"Cosa vorresti fare da grande?"... alla fine scelsi San Domenico!
Mi chiamo fra Giovanni Rosario M. Ferro, ho ventisette anni e provengo da un piccolo paese della Calabria, in provincia di Catanzaro; fra pochi giorni emetterò nelle mani del mio Provinciale la professione semplice, mediante la quale – per i primi tre anni – prometterò a Dio e alla Chiesa i voti di povertà, castità e obbedienza. Se dovessi pensare un po' come sono giunto a tale tappa della mia vita, dopo tante esperienze, oggi sono pronto a dire che è stata tutta grazia di Dio! Sono nato in una famiglia cattolica; fin dai 2 anni ricordo che mia nonna mi portava a Messa con tanta premura, ma anche con tanta pazienza, in quanto il mio carattere abbastanza irrequieto nella quotidianità, lo era anche nelle celebrazioni durante le quali ne combinavo di tutti i colori, come, ad esempio, giocare a nascondino nel confessionale o andare su e giù per i banchi! Forse, però, il Signore, stava già lavorando in me…
Mia nonna mi acquietava dicendomi di pregare i due santi inginocchiati accanto alla Madonna che erano rappresentati in un complesso statuario sull’altare maggiore: erano San Domenico e Santa Caterina! In ogni caso, fin da piccolo ho nutrito il desiderio di diventare sacerdote, e di questo non avevo neppure una briciola di vergogna nell’esternarlo sia all’asilo delle suore, sia a scuola! Forse l’episodio più curioso fu in prima elementare. La maestra ci diede da svolgere un tema: «Cosa vorresti fare da grande e perché». Successe che mentre gli altri miei compagni si dilettavano a scrivere pagine e pagine sulle loro aspirazioni future (dal falegname al professore) io semplicemente scrissi: «Svolgimento. Vorrei fare il sacerdote. Il perché non lo so!».

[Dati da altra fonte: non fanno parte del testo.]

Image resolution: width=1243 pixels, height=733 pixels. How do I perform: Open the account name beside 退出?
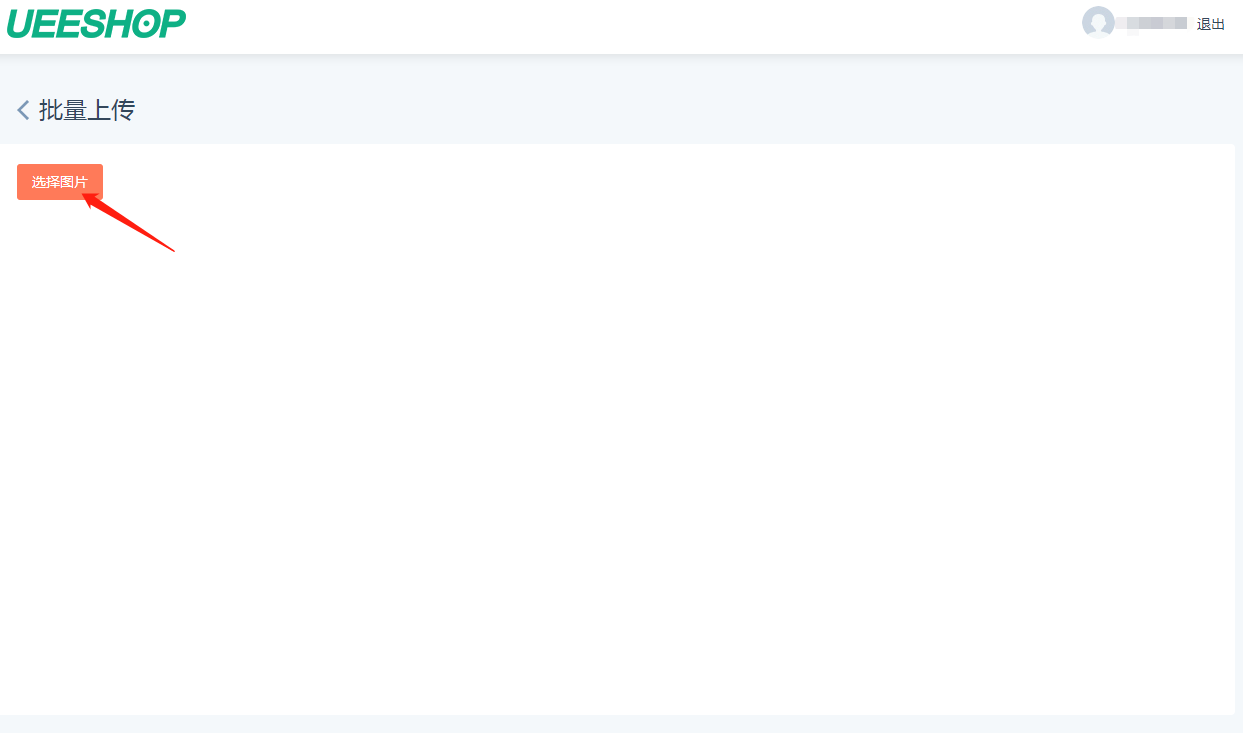[1151, 23]
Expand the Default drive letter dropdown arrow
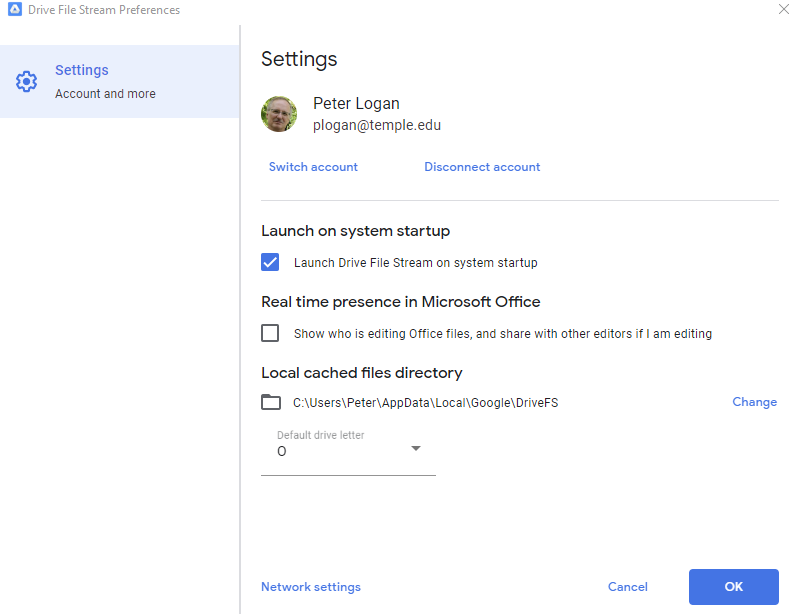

Al di là dello stupore della maestra e della mia ingenuità nello scrivere quel “tema”, ancora oggi penso che la chiamata dell’uomo da parte di Dio sia del tutto personale e misteriosa, spesso incompresa da resistenze o confusa ed esasperata da banali luoghi comuni. Non è così semplice scegliere la via di Dio! Nella mia vicenda personale ci sono stati diversi alti e bassi, momenti di profondo fervore, ma anche momenti in cui Dio sembrava essere lontano da me! Dopo il diploma cosiddetto “magistrale”, mi trasferii a Roma per frequentare – sotto consiglio del mio Vescovo, in vista di un eventuale ingresso in seminario – l’Università Lateranense. La gioia fu grande perché, finalmente, iniziavo gli studi che mi avrebbero portato un giorno a diventare sacerdote.
Tutto però s’interruppe quando nello stesso anno, per vari motivi, m’iscrissi presso la facoltà di Lettere della Sapienza. Fu una doccia fredda per tutti: per i miei familiari, i miei amici… e anche per me! Il traguardo mi sembrava molto lontano, e l’interrogativo: «Signore, cosa vuoi che io faccia?», ben presto si trasformò in «Cosa voglio che "io" faccia!», mettendo al centro di tutto il mio "io" e le mie aspirazioni future. Negli ultimi mesi prima della laurea, però, mi accorsi che il Signore – che mai lasciò la mia mano – si affacciava nuovamente nella mia vita! A furia di fidarsi e di aspettare, il Signore pone sul cammino dell’uomo le persone giuste al momento giusto; e con un volto tutto nuovo, accolsi la parola di diversi sacerdoti e religiosi per ritornare a Lui con nuova freschezza. Sant’Agostino scrive: «Il nostro cuore non ha pace finché non riposa in Te!». È proprio vero!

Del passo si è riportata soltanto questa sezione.